Щучка - страница 20
- То, что произошло, всего лишь недоразумение… Никто не думает, что с вами что-то не так… Я вот, например… - Катя запнулась, наткнувшись на взгляд Маши, затем продолжила. - Все сейчас собираются внизу на завтрак. Пожалуйста, ради Кости. Тихий семейный завтрак. Вы спуститесь? Поможете мне накрыть на стол? – Катя, не дожидаясь ответа, направилась к выходу.
Маше хотелось верить, что всё будет именно так, как говорит Катя, но в отличие от Люсьена, сказочницей она не была.
Маша прекрасно помнила то время, когда отец вдруг исчез из их жизни. Она училась в школе, брат и сестра ходили в детский сад.
Сначала она не понимала, что происходит. В их квартире словно выключили свет – всё время было темно и тихо. Мама часто плакала, но так, чтобы они не видели. Но Маша видела. Она и раньше была очень наблюдательна, и чем старше становилась, тем острее становились её зрение и умение замечать детали. Вообще она сильно изменилась именно за последние недели перед исчезновением отца. Стала подозрительной, собранной. Постоянно прислушивалась к разговорам взрослых и приглядывалась к происходящему. Почему соседи замолкают, когда она подходит ближе? Почему учителя так пристально рассматривают её на уроке?
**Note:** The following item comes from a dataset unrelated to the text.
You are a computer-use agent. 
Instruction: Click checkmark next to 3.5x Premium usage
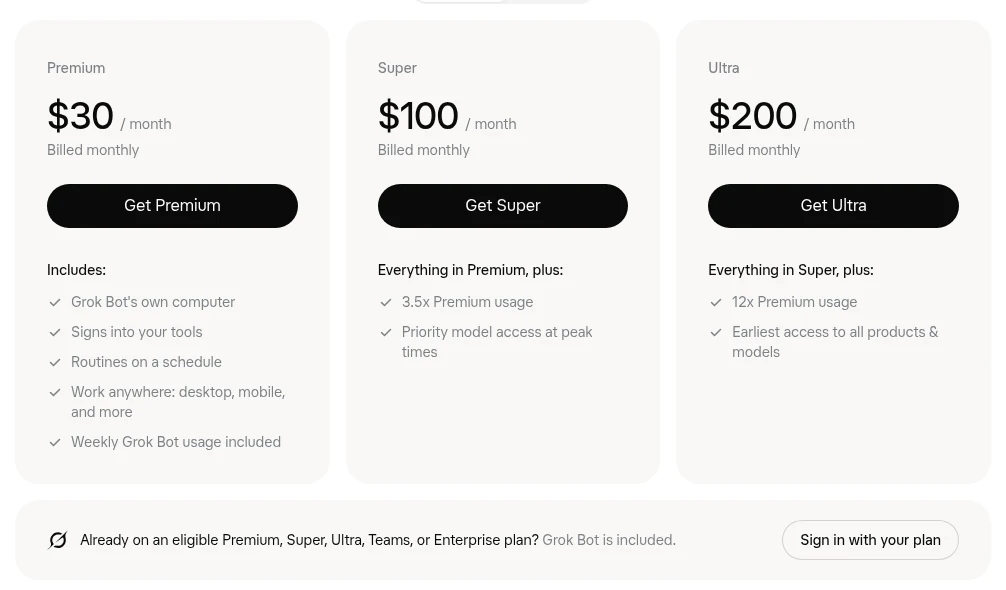click(386, 302)
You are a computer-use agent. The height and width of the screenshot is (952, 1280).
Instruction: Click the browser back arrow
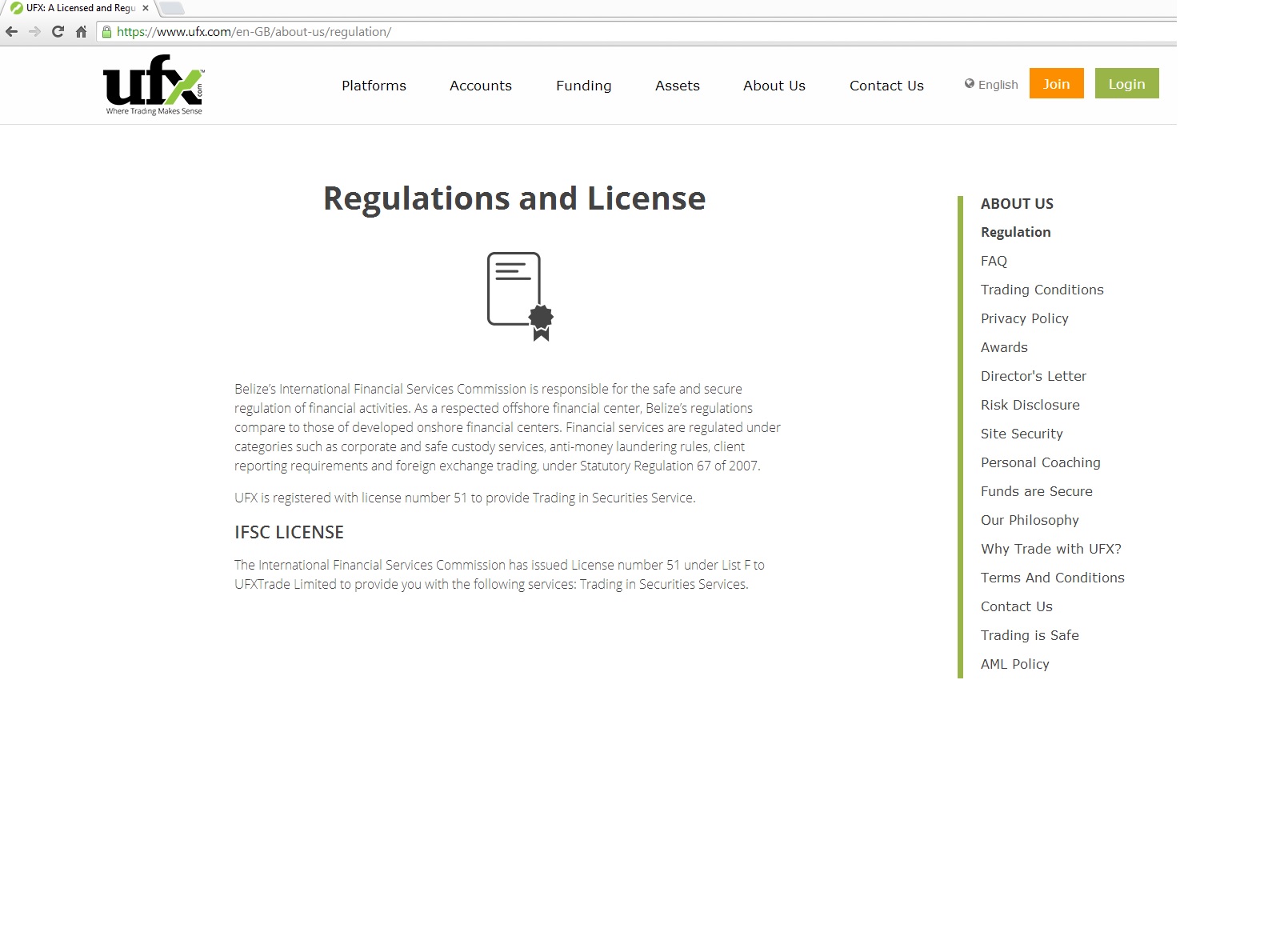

Это потом уже поняла, что отца арестовали. Незнакомый молодой человек, пару раз появлявшийся в их доме, оказался адвокатом Маневичевым. Приятный, обходительный, с тихим голосом и белыми гладкими руками. После его визитов мама на какое-то время приходила в себя. Но потом всё опять возвращалось – и на её лице снова застывала скорбная маска.
Когда мать была на работе, а Маша забегала домой перед походом в школу искусств, то старалась по-быстрому прибраться, приготовить что-то нехитрое вроде макарон и компота из сухофруктов.
Однажды во время приборки нашла в родительской спальне под матрасом повестки, судебные письма и копии протоколов и постановлений. Не до конца разобравшись в хитросплетениях юридического языка, остолбенела от осознания, что её отец уголовник. Но в тот день ей не хватило смелости и мозгов, чтобы поговорить с матерью по душам. Так и носила в себе эти переживания, закрывшись ото всех. Маше понадобилось почти два месяца, чтобы в момент ссоры из-за какой-то ерунды бросить в лицо мамы: мол, от осинки не родятся апельсинки. Дура, конечно… Да, видно, характер такой – вместо того, чтобы высказаться сразу, копит, пока не прорвёт. Только прорывает-то всё не в ту сторону…
Как же мать тогда рыдала! Нет бы ударила Машу, влепила бы ей пощёчину, а она завыла и сползла на колени перед ней. Сказала, что она виновата, и что если бы по-другому показания дала, то, может, и не посадили бы отца. А следователь закрутил да выкрутил так, что она и не поняла, как всё у них с потерпевшими срослось. Отец из защитника супруги превратился в преступника. Адвокат Маневичев резину тянул, всё бумажки какие-то таскал на подпись, обещаниями кормил. С тремя детьми-то как голову разгрузишь? Одно радовало, что недорого брал за работу, так всё равно накопленное разошлось очень быстро. Мать на ночные смены стала ходить, чтобы подработать, а Маша с малышами дома оставалась. Даже занятия в художке пришлось пропускать – не успевала брата и сестру из садика забирать.
А на суде так всё преподнесли, что мать чуть не сгорела от стыда и боли – словно это она к парням этим подошла, заигрывала с ними, а муж увидел. Отец лишь смотрел на неё и головой качал, успокаивал, а сам сгорбился и взмок от напряжения. Так ведь мало того, что за решётку упекли, ещё и платить за моральный вред и издержки суда заставили… Вроде и сумма по меркам города невелика, да не было у них денег. А потерпевшие открыто посмеивались, типа на вино да на сигареты им теперь хватит. Мать решила их городскую квартиру тогда продать и купить жильё в пригороде. Знакомые помогли со справками и документами, да и дом в Сажнево нашёлся через коллегу по работе.